--- Extracted entries Enclosed Below ---
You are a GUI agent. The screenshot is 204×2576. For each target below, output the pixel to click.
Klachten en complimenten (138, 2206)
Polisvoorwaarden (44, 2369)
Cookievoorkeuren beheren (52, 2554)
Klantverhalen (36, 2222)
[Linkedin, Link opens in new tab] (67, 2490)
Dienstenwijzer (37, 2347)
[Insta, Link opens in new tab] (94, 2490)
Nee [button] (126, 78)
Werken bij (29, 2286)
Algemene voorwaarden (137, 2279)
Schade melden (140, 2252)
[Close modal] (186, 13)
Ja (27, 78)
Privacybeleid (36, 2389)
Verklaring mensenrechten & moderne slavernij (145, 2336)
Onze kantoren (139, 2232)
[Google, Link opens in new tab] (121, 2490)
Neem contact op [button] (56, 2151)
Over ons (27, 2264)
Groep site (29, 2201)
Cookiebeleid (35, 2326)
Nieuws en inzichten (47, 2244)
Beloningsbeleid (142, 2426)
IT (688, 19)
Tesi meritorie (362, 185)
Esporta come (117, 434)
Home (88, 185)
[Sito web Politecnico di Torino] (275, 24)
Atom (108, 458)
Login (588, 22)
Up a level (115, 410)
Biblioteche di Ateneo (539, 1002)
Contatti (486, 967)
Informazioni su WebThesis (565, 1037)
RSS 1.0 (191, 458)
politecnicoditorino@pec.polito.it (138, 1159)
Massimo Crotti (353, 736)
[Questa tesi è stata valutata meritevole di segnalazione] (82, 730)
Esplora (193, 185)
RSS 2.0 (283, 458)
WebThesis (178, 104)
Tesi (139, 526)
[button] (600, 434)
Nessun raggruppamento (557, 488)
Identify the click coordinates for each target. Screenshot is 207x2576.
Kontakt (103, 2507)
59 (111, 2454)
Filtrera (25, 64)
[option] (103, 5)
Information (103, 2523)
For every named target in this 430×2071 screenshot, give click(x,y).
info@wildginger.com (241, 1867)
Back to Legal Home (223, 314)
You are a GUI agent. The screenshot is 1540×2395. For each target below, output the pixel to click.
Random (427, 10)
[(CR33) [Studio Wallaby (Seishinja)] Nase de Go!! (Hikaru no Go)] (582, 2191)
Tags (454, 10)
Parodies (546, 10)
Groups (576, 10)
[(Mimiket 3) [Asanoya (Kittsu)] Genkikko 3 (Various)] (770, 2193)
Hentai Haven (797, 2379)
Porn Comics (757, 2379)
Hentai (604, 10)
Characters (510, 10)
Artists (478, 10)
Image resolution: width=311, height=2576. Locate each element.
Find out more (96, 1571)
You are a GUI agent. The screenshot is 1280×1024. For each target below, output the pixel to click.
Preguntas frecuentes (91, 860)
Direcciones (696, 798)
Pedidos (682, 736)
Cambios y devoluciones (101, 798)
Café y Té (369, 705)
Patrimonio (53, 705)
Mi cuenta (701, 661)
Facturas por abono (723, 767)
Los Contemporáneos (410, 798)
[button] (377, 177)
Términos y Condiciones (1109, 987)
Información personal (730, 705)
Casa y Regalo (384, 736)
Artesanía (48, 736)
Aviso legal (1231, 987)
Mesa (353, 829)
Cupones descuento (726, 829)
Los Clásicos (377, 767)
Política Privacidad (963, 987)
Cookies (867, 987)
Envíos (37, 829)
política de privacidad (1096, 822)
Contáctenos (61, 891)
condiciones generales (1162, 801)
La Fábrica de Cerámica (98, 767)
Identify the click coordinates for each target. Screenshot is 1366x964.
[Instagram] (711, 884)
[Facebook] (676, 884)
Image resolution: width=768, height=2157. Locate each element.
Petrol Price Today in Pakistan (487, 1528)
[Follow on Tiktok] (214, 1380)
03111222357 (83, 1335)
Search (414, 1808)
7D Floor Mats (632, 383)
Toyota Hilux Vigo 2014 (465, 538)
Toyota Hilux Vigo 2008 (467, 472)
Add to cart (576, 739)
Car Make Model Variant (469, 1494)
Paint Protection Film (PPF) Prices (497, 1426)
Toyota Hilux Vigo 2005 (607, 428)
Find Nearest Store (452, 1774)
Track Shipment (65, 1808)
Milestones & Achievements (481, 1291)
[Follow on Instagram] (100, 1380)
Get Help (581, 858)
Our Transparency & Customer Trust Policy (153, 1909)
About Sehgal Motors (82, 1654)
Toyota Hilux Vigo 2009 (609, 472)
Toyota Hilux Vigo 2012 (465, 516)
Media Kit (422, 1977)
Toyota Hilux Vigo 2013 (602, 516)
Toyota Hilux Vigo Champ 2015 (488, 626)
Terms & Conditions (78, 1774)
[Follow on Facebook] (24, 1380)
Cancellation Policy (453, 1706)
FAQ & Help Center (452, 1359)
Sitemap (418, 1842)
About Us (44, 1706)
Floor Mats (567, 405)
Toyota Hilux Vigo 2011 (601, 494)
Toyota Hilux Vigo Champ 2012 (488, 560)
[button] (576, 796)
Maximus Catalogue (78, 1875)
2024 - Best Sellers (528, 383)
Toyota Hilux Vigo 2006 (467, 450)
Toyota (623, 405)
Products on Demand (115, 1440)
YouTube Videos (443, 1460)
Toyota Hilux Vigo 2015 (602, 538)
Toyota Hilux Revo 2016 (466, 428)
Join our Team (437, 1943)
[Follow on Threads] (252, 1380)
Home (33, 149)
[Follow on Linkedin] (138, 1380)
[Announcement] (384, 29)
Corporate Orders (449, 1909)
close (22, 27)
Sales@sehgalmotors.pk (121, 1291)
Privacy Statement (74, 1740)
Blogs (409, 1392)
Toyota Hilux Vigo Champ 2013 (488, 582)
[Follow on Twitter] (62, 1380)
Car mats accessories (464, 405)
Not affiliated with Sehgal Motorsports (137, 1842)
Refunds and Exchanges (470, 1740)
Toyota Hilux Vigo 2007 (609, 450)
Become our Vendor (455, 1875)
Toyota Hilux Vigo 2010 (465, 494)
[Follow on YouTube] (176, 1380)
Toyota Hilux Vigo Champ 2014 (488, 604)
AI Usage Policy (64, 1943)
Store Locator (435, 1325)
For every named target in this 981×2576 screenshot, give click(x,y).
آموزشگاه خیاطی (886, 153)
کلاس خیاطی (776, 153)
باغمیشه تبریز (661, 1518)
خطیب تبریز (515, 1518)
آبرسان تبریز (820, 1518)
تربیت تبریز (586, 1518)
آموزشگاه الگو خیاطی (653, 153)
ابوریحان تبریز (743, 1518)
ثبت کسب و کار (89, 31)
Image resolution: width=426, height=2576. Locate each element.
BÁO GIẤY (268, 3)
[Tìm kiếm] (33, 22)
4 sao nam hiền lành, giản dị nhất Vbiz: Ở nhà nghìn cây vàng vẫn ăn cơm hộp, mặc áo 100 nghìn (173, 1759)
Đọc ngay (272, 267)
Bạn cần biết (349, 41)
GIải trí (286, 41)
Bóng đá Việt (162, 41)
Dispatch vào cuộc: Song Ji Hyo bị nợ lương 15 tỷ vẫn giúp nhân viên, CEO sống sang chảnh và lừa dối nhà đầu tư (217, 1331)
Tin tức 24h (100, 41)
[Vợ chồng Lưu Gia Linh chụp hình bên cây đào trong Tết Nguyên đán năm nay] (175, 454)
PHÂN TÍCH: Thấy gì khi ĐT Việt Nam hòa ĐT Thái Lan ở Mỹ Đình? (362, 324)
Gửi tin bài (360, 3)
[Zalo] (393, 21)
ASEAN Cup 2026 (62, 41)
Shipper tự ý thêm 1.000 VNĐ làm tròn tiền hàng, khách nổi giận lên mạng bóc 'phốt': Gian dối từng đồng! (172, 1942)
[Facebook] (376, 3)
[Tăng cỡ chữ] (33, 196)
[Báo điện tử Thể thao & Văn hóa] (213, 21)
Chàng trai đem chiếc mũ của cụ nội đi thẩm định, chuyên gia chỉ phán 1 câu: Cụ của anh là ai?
--- End of Enclosed Extracted entries ---
» Instructions for the task: Within the listing above, locate the line containing "Floor Mats (567, 405)" and the line containing "YouTube Videos (443, 1460)". Reproduce those two lines and all lines between them exactly, with nothing added.

» Task output:
Floor Mats (567, 405)
Toyota Hilux Vigo 2011 (601, 494)
Toyota Hilux Vigo Champ 2012 (488, 560)
[button] (576, 796)
Maximus Catalogue (78, 1875)
2024 - Best Sellers (528, 383)
Toyota Hilux Vigo 2006 (467, 450)
Toyota (623, 405)
Products on Demand (115, 1440)
YouTube Videos (443, 1460)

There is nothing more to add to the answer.